Tulip Scarlet Baby with saxifrage
My first tulips to flower are the Kaufmanniana tulip Scarlet Baby planted alongside some lemon yellow saxifrage both flowering together in late March. Sometimes the seasons are not in their favour and one flowers ahead of the other, but when they both come out together it makes a great display in early spring. The next to flower early in the season in late March to early April is the Fosteriana variety Red Emperor, also known as Madame Lefeber. This large flowering variety makes a great companion planted underneath the shrub Forsythia as they both flower together in early April. I also like to combine them with another
Tulip Red Emperor at City Road Allotments
early flowering Fosteriana type Purissima. A large white flower said to be scented. I must have planted a couple of hundred, but I fail to find any with a scent. In fact looking over the bulb catalogues I was impressed by how many were scented, so I tried a scented variety trial. Maybe as you get older your sense of smell diminishes, but I can’t say I was impressed as I failed to find any scent amongst them, but again maybe it depends on the weather. Orange Emperor is another cracker in the Fosteriana range.
Going back to companion planting I have a drift of Doronicum Little Leo flowering in early to mid April with a great show of golden daisy type flowers so I planted some dwarf double Showcase, a deep purple and some red Triumph tulip Isle de France amongst them for colour contrast.

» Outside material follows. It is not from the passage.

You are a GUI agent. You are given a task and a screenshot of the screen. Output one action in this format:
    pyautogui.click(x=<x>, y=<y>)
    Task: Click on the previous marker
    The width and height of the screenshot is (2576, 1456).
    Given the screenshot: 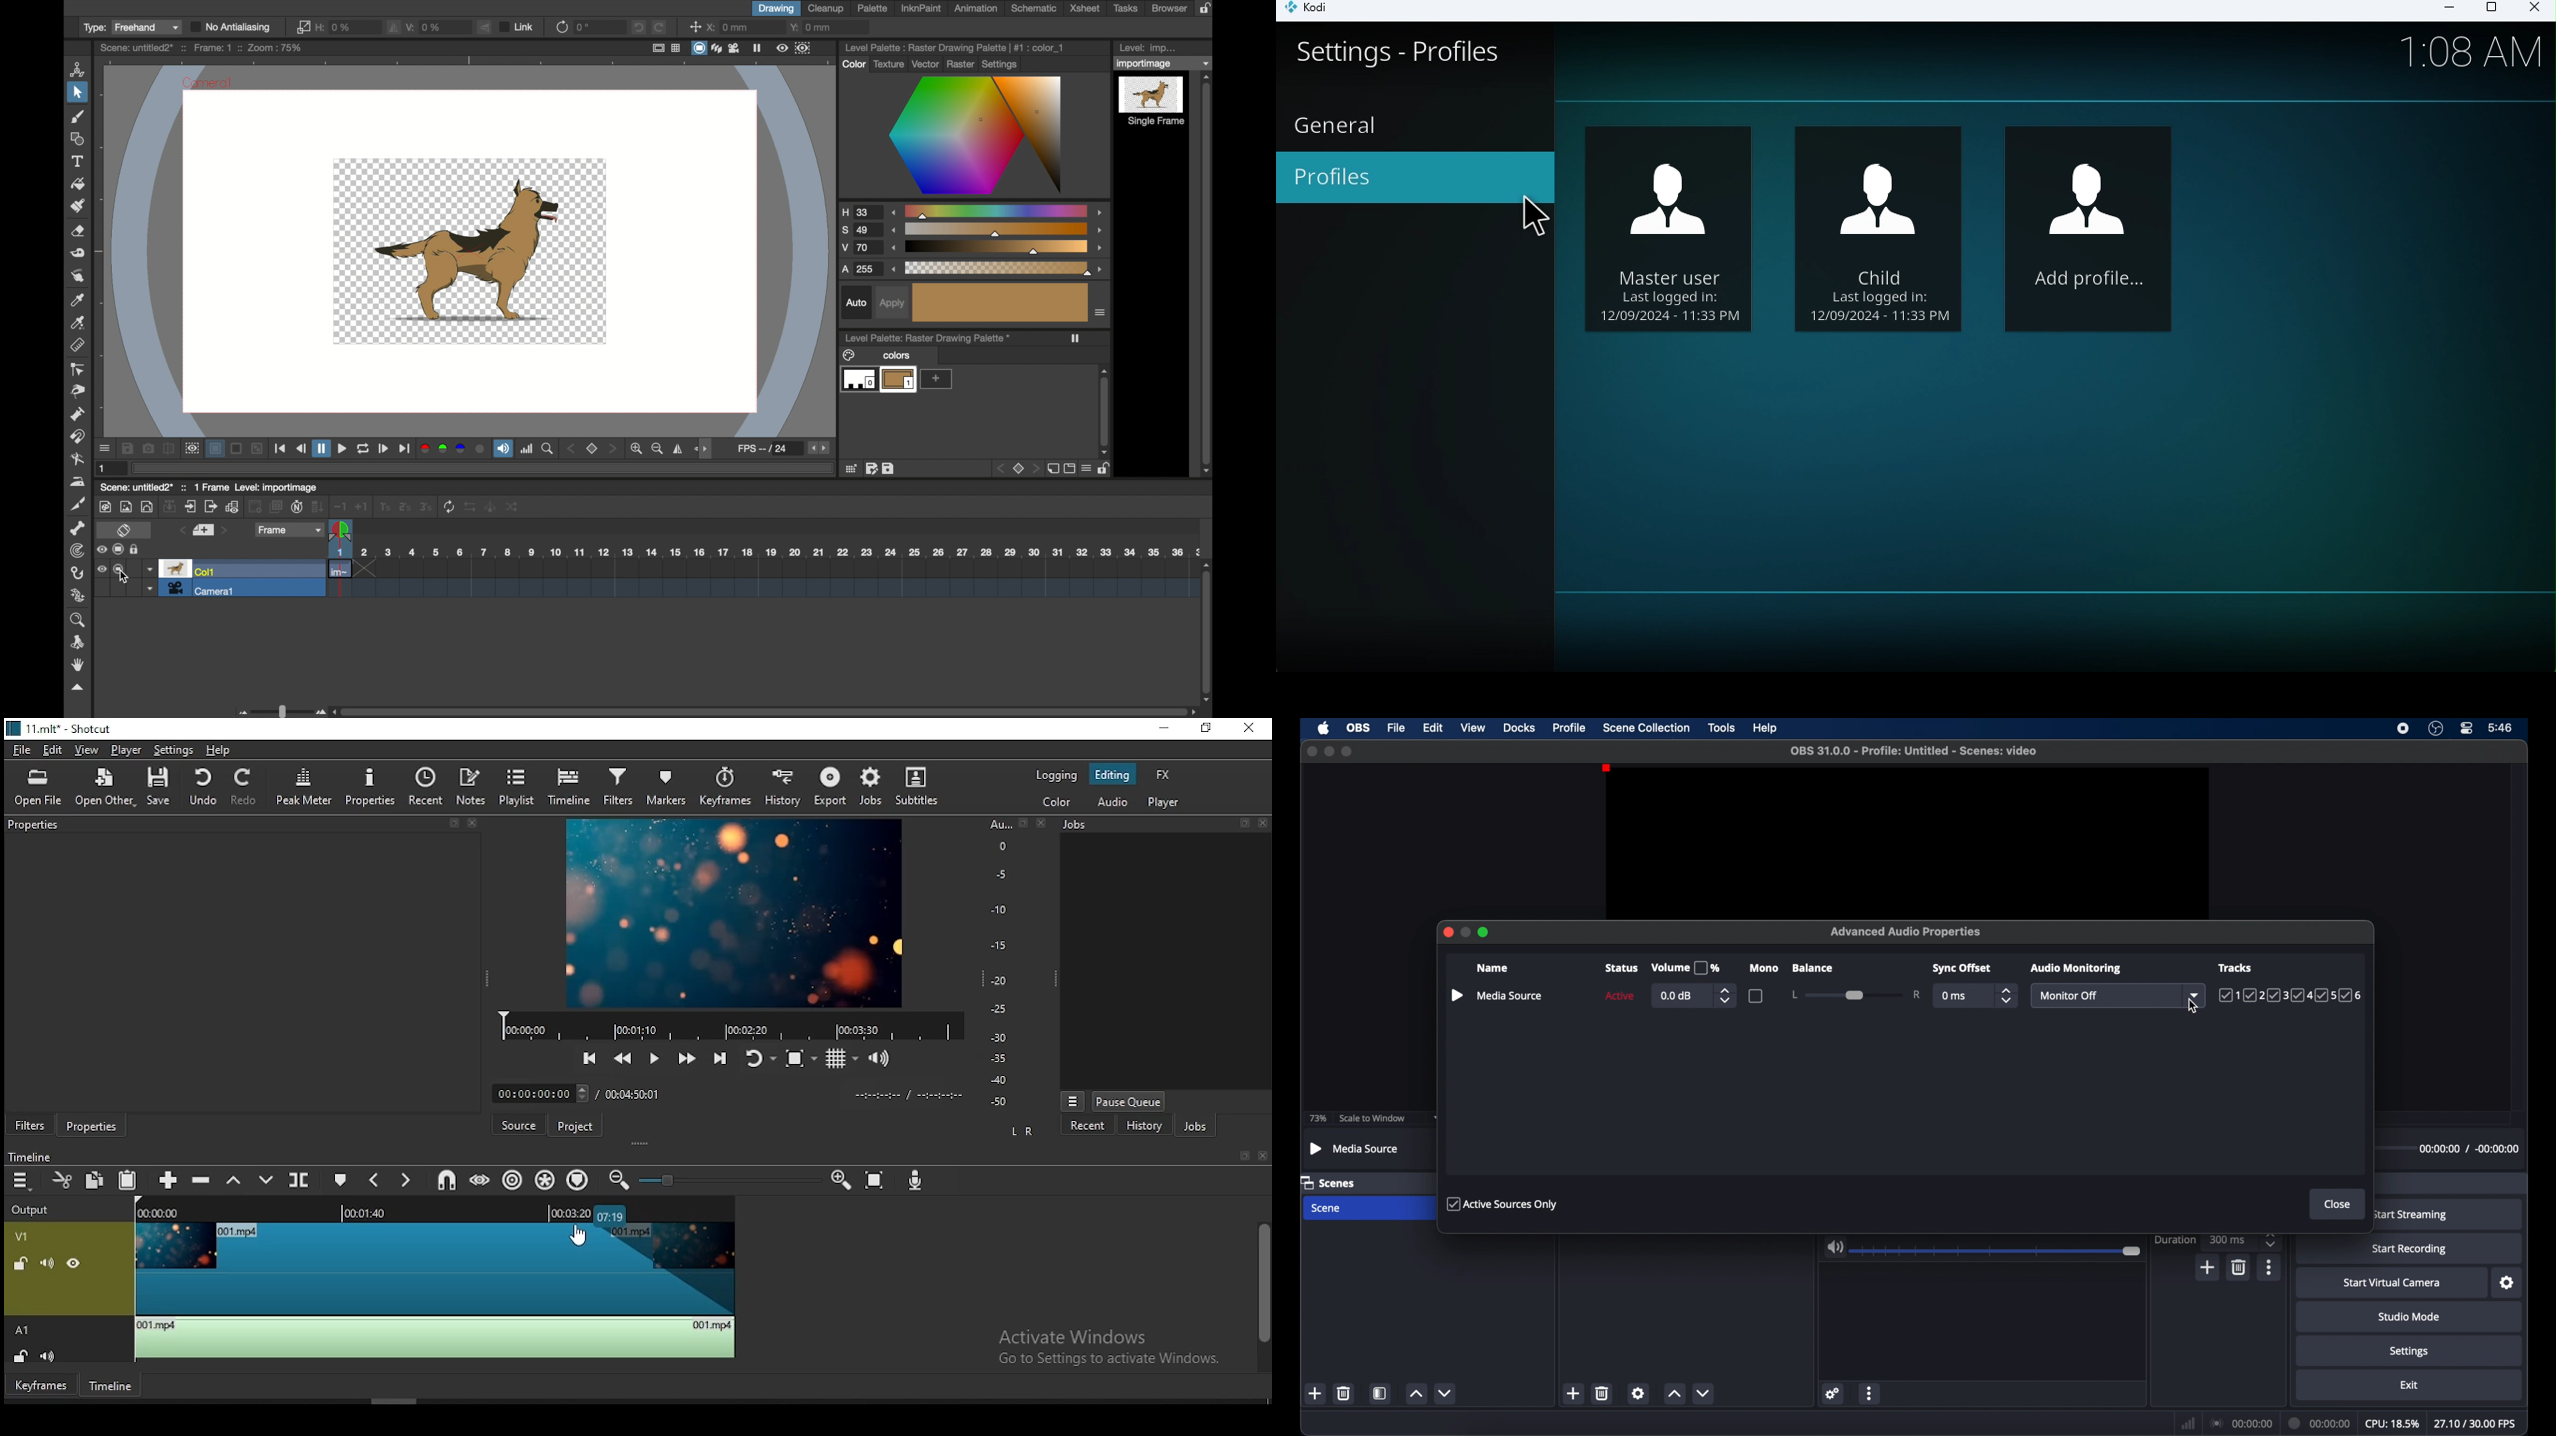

I grow a range of disease resistant (mildew, black spot and rust) roses in a bed for colour in the summer, but like to make this bed attractive in spring so the roses have a mixed batch of dwarf double tulips planted amongst them. The tulips light up the border in April and May then a couple of months later they have gone dormant, and the roses can take over the space unaware that they had competitors at their feet. My favourites are Abba (red), Negrita (purple), Peach Blossom (pink), Showcase (purple), Sun Lover and Monsella (both with yellow with red markings) and Monte Orange (orange.)
Tulips planted in pots and tubs for a spring display together with pansies, wallflower, myosotis, and polyanthus can be planted back in the garden when they are finished as they will continue to flower for years to come. Most tulips left alone for years will slowly multiply and give great value year after year, but give them a boost in spring with some fertiliser to keep them healthy.
City Road Allotment have realised the impact and value for the plot holders as well as the community around the site so we are now mass planting areas at the entrance with tulips, daffodils, snowdrops, aconites and other plants to improve the appearance of our site.
Remove flowers from rhubarb

Jobs to do this week

Remove flowering shoots from rhubarb as they usually like a spring floral flurry, before settling down to producing healthy stems and leaves. If allowed to flower they will put all their energy into seed production at the expense of growth. As the season gets warmer keep them well watered and give a monthly feed to boost growth. Continue to pull sticks throughout the summer.